Die Röstung, die erst das Potential des Rohkaffees aufschliesst, wird immer im jeweiligen Konsumentenland durchgeführt.
Die kulturellen, regionalen Geschmackserwartungen, die Röstgewohnheiten und die Qualitätsansprüche sind sehr unterschiedlich.
Das älteste kommerzielle Röstverfahren ist die sogenannte Trommelröstung.
Dieses traditionelle Röstverfahren wenden auch wir an.
Unsere Mischungen haben nach rund 15 Minuten bei milden 223-228 Grad den optimalen Röstgrad.

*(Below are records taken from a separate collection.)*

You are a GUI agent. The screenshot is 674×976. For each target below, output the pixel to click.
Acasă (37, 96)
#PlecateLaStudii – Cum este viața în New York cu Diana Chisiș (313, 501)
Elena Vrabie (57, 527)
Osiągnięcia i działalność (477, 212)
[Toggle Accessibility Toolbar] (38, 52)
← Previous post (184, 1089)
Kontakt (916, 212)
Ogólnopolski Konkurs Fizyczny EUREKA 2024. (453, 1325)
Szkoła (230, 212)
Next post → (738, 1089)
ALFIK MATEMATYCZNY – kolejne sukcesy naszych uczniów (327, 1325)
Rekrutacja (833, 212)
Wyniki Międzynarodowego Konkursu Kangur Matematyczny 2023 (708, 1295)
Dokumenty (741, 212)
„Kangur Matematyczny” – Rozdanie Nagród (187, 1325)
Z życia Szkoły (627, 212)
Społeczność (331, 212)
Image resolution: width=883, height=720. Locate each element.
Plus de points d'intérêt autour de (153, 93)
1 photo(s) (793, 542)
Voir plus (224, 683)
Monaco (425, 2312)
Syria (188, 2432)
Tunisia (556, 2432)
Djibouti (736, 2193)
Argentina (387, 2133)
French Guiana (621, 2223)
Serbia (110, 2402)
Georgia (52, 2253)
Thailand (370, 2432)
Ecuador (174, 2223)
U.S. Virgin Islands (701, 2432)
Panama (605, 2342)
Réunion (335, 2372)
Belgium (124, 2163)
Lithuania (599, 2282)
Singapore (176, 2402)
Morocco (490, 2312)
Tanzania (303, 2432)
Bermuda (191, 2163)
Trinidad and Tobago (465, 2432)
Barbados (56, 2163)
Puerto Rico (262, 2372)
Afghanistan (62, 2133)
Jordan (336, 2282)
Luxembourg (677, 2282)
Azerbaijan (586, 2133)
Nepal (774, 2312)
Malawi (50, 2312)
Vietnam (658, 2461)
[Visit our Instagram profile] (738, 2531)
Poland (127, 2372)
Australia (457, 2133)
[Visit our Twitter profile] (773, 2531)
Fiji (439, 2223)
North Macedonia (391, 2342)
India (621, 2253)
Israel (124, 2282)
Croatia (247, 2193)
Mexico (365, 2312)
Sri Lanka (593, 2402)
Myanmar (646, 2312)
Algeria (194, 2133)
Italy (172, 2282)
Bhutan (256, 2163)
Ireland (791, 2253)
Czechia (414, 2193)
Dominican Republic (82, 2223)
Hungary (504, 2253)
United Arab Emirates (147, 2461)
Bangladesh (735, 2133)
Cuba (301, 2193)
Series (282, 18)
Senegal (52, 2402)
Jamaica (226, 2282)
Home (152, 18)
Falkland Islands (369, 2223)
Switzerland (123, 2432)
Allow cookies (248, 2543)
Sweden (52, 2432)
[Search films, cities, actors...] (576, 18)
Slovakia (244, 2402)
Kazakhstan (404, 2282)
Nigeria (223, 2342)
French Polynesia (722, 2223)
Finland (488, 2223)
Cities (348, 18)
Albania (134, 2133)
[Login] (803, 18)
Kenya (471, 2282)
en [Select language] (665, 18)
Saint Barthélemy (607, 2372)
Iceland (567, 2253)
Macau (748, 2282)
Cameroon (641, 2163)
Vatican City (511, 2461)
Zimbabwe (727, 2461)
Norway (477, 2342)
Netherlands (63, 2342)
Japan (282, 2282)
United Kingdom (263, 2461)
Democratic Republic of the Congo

Dieser Kaffee ist bekömmlich, besser verträglich, behält das volle Aroma und duftet herrlich.
Im Gegensatz zu dieser traditionellen Langzeitröstung rösten die Großen der Branche bei sehr hohen Temperaturen (500-650 Grad) und maximal 6 Minuten. Die bei diesem Schnellrösteverfahren freigesetzten Reizstoffe und Säuren sind dem Magen nicht verträglich und wirken adstringierend im Mund.
Für Espresso eignen sich nur dunklere Röstungen, da sie nur noch geringe Mengen an Säuren enthalten. Mit zunehmenden Röstgrad werden Säuren abgebaut und die Aromen können sich vollständig entwickeln.
Allerdings weichen die Säuren bei einer sehr dunklen Röstung vollständig, machen vermehrt Bitterstoffen Platz und dieser Espresso schmeckt dann rauchiger, tendiert mehr zu bitterem Geschmack, entwickelt aber mit Zucker eine deutliche Karamellnote.
Es spielen also gerade bei Espressomischungen die Röstfaktoren eine große Rolle.